Watch the Video
Loading SAP CDC Data into a GDPR-Compliant Data Vault
When managing change data capture (CDC) data from SAP in a Raw Data Vault, special considerations are needed for both CDC information and GDPR-relevant personal data. This post will cover how to model CDC data in a Data Vault, including the unique handling of created, updated, and deleted records. We’ll also discuss best practices for splitting data into separate satellites to manage GDPR-compliant attributes, including empty columns and privacy concerns.
This content is based on a discussion led by Michael Olschimke, CEO of Scalefree, during a Data Vault Q&A session.
In this article:
CDC Data Modeling in the Data Vault
The primary challenge with CDC data is that it only includes changes from SAP, not the full dataset each time. CDC data typically includes metadata on whether a record was created, updated, or deleted in SAP. Here’s a look at how to approach modeling this data in a Data Vault:
1. Load CDC Data in Satellites with Adjusted Patterns
In Data Vault, the data model remains unchanged, regardless of how the data is delivered (batch, CDC, or real-time). However, the loading pattern for CDC data into satellites needs some adjustments:
- Delta Check Adjustment: Normally, the Data Vault delta check identifies changes before loading data into a satellite. With CDC data, the changes are already captured, so this step can be bypassed. Instead, all changes from CDC data are loaded into the appropriate satellites directly.

Written request
Continue the article on loading SAP CDC data into a GDPR-compliant Data Vault, picking up after its last sentence. The records that come next are separate material with no connection to the article on loading SAP CDC data into a Data Vault.

(Text and element-pointing records)
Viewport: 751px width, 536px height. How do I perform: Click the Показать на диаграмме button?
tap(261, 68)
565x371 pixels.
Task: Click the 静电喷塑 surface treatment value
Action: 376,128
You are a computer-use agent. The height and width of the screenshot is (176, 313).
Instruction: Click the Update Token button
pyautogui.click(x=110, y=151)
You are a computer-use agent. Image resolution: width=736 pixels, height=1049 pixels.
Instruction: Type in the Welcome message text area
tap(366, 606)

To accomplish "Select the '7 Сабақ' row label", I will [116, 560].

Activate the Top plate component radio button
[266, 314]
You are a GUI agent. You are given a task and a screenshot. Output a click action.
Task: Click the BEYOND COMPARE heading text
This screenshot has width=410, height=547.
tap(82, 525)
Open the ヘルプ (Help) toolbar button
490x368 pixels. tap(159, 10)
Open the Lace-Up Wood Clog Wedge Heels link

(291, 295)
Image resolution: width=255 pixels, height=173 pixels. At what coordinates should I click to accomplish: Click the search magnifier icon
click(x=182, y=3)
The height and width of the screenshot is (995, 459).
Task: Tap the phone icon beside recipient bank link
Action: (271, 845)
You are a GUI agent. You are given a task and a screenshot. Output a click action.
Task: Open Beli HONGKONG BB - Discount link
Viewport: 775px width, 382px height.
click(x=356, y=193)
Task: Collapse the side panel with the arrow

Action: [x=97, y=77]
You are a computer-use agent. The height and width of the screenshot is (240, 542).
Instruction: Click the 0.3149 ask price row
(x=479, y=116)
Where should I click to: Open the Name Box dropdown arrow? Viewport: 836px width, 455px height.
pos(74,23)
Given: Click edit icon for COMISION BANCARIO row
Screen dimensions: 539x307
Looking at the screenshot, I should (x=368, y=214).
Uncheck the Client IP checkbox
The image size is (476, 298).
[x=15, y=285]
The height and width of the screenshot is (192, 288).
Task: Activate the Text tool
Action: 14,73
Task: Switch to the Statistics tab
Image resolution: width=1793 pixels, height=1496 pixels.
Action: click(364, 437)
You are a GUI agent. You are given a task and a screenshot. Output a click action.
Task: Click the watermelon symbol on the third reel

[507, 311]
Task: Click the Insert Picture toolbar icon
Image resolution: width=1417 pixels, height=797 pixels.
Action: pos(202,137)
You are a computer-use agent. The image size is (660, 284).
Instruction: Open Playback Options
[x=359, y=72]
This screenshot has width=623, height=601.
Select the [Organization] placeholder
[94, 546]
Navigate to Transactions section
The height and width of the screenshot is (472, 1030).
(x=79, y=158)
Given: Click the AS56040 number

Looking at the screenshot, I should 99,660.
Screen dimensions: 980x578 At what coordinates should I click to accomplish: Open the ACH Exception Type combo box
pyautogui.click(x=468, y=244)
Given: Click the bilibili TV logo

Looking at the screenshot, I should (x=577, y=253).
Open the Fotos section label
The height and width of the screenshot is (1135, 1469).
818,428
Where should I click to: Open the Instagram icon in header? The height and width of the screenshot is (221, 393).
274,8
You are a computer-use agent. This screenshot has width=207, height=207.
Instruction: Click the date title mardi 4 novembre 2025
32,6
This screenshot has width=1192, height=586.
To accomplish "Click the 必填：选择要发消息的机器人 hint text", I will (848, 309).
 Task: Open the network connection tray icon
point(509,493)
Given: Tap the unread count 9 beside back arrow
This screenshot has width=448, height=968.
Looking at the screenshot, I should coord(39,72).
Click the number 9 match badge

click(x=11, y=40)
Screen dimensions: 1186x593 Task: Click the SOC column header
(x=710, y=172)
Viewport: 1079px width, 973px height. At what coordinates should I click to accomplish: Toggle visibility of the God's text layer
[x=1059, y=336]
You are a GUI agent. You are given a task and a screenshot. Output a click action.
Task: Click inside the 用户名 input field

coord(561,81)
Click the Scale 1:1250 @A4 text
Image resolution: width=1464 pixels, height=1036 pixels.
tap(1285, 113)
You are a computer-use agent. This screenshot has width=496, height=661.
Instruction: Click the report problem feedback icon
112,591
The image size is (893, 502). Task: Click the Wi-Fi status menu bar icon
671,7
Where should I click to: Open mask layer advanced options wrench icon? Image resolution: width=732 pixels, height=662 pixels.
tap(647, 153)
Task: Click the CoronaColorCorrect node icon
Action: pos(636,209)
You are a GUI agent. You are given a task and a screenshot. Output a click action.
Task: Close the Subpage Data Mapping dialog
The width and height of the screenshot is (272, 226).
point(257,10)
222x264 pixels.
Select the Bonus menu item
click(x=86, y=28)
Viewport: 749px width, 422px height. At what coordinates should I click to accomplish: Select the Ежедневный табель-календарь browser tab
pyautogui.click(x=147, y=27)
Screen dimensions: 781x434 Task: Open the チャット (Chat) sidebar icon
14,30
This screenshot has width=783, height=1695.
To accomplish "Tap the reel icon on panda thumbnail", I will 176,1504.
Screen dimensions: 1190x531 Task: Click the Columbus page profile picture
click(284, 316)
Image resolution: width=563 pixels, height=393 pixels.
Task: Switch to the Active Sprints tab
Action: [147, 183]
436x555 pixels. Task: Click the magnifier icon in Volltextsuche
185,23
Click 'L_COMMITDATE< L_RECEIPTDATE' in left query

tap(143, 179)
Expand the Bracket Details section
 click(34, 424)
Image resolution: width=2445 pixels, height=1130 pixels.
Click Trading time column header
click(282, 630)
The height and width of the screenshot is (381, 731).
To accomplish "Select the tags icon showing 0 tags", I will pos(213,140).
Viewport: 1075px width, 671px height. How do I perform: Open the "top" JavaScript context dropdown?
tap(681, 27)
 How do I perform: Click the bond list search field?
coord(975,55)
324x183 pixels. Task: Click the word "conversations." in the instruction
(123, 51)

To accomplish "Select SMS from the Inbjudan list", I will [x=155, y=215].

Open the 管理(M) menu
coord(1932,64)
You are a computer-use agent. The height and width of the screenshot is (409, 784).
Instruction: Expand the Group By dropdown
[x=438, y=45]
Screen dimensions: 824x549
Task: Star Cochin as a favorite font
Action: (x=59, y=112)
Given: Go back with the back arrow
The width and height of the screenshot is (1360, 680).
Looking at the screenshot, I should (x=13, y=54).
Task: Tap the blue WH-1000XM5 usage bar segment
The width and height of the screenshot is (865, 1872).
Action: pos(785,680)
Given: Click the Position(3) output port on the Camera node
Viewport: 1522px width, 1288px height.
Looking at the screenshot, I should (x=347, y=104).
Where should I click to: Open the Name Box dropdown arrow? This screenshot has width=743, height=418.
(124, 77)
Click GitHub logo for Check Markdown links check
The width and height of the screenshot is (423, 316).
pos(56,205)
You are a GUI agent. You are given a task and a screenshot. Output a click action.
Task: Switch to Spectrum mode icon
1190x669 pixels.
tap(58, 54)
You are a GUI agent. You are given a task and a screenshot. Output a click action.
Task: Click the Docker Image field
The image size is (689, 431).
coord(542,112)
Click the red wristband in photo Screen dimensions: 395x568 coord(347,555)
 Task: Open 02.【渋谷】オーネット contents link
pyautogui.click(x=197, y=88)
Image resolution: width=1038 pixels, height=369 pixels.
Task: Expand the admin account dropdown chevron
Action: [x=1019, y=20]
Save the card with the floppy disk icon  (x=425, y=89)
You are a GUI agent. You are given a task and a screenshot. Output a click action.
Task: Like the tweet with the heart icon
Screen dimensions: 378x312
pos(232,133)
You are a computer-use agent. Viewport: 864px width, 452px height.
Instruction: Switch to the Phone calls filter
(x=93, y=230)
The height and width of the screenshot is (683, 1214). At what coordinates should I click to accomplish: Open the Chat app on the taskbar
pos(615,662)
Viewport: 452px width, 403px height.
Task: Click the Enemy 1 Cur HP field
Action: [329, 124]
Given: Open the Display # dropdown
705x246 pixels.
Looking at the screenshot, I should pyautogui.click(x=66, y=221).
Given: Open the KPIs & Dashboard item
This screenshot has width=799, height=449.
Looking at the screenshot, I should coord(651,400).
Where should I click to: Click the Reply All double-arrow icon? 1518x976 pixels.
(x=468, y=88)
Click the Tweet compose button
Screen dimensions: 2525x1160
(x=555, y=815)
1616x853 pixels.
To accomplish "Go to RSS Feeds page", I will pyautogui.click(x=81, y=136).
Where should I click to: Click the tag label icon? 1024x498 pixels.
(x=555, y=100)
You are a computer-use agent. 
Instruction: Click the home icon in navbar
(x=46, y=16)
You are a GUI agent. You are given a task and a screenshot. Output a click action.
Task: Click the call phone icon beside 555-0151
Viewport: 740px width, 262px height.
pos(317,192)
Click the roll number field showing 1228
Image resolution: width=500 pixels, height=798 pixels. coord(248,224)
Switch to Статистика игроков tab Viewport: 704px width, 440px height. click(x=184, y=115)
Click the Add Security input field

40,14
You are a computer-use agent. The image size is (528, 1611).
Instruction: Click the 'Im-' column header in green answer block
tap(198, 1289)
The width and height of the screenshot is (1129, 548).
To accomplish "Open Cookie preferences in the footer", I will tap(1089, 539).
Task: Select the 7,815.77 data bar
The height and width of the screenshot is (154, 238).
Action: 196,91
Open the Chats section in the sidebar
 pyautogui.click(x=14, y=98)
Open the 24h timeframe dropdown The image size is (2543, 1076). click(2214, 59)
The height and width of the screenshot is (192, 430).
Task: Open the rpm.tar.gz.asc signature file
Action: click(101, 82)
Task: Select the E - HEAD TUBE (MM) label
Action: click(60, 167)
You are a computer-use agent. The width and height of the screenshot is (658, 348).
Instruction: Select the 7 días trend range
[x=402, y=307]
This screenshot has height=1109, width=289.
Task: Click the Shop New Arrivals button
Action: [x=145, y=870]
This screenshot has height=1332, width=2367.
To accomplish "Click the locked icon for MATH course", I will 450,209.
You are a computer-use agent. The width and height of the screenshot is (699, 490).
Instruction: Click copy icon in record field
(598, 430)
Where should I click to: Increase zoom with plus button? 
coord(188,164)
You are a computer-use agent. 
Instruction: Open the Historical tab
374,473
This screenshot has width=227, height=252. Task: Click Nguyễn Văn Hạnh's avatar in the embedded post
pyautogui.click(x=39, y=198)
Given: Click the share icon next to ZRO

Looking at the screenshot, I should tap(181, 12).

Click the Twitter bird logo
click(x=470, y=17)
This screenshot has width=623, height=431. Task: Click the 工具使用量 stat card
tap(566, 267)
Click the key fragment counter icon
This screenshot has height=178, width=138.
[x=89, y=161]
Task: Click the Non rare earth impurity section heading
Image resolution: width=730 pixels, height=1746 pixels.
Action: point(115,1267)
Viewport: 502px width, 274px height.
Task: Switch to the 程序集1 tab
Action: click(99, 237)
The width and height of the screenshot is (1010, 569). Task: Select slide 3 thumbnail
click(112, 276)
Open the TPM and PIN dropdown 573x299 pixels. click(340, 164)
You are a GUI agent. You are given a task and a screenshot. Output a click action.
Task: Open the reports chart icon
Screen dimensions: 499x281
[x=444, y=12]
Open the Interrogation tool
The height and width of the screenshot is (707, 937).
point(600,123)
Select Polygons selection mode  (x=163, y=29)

Response to the exercise
- Change Impact Across Satellites: When there’s a change in one attribute, it triggers an update in all relevant satellites. While this approach can create non-delta records, the impact is typically minimal, and the redundant data can be compressed for storage efficiency.
Handling GDPR-Relevant Personal Data
CDC data often includes both regular attributes and GDPR-sensitive personal data. In the Data Vault, personal data attributes should be separated based on privacy and security classes to ensure compliance and manage access. Here’s the recommended approach:
2. Splitting Satellites Based on Privacy Classifications
For GDPR compliance, split CDC data into multiple satellites:
- Personal Data Satellite: A dedicated satellite for GDPR-relevant attributes (such as names or IDs). This separation allows for tighter security and privacy control.
- Non-Personal Data Satellite: General attributes with no privacy concerns go into a separate satellite to reduce the risk of exposure.
- Additional Splits: Further splits may be required based on rate of change, security levels, or business context, depending on the specific needs of your organization.
Maintaining separate satellites for different classes of data ensures that personal information is handled with stricter privacy controls, helping your data architecture comply with GDPR requirements.
Managing Empty Columns in the Data Vault
It’s common for source tables to contain columns that are always empty. When working with CDC data in a Data Vault:
- Include Empty Columns for Auditing: To retain full traceability and audibility, include empty columns in the satellite. This preserves the exact structure of the source data without altering it.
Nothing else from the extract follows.